Table 2.1 Challenges in global software development

In some cases, wherein people have successfully worked together for up to year in a collocated situation, once a virtual team strategy was fully implemented, these problems soon came to the fore.

2.2 Benefits

This section identifies the main benefits that have been associated with global software development .

2.2.1 Cost Savings

One of the most obvious reasons for organizations to embark on a challenging and risky endeavor such as GSD is, not surprisingly, the potential to reduce development costs. By moving parts of the development work to low-wage countries, the same work can be done for a fraction of the cost [32]. The basis for this benefit is that companies are globalizing their software development activities to leverage cheaper employees located in lower-cost economies. This has been made possible by the deployment of cross-continental high-speed communication links enabling the instantaneous transfer of the basic product at hand: software.

The difference in wages across regions can be significant, with a US software engineer’s salary being multiple times greater than that of a person with equivalent skills (at least parts) from Asia or South America. However, this seems to be rising, and there has been hyper-growth in local IT employment markets such as in Bangalore. It is our experience that companies are now looking at alternative locations, which offer more acceptable attrition rates with the continued promise of cheaper labor.

> Source data

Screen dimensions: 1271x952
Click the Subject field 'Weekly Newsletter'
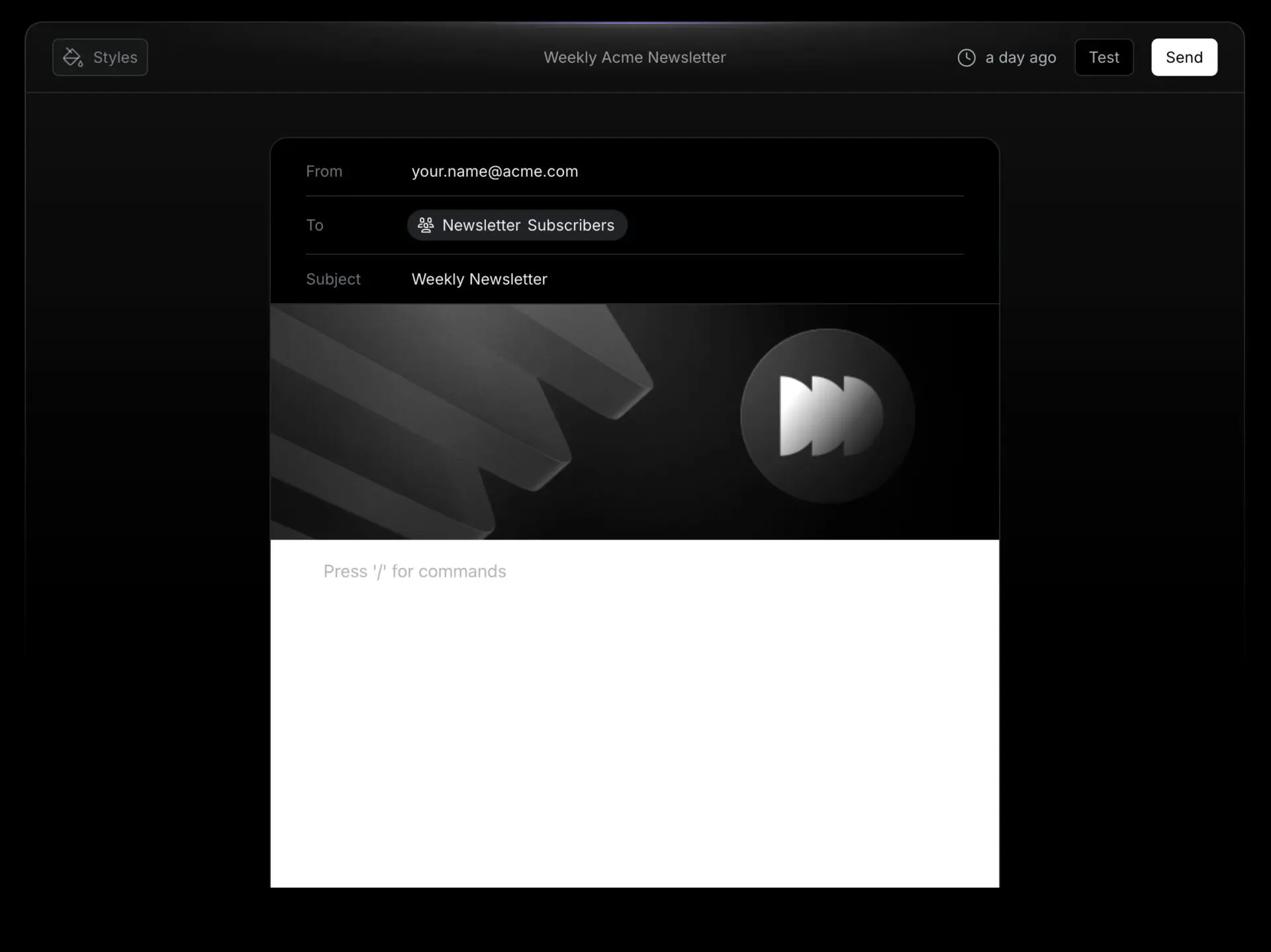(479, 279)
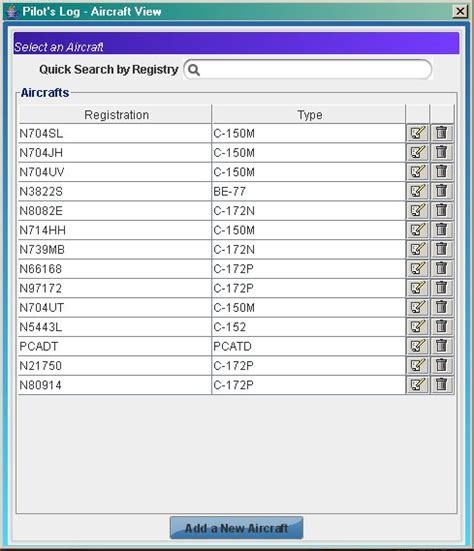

> Task brief
Duplicate the part of the global software development text starting at "2.2 Benefits" and ending at "at hand: software.".

> Response
2.2 Benefits

This section identifies the main benefits that have been associated with global software development .

2.2.1 Cost Savings

One of the most obvious reasons for organizations to embark on a challenging and risky endeavor such as GSD is, not surprisingly, the potential to reduce development costs. By moving parts of the development work to low-wage countries, the same work can be done for a fraction of the cost [32]. The basis for this benefit is that companies are globalizing their software development activities to leverage cheaper employees located in lower-cost economies. This has been made possible by the deployment of cross-continental high-speed communication links enabling the instantaneous transfer of the basic product at hand: software.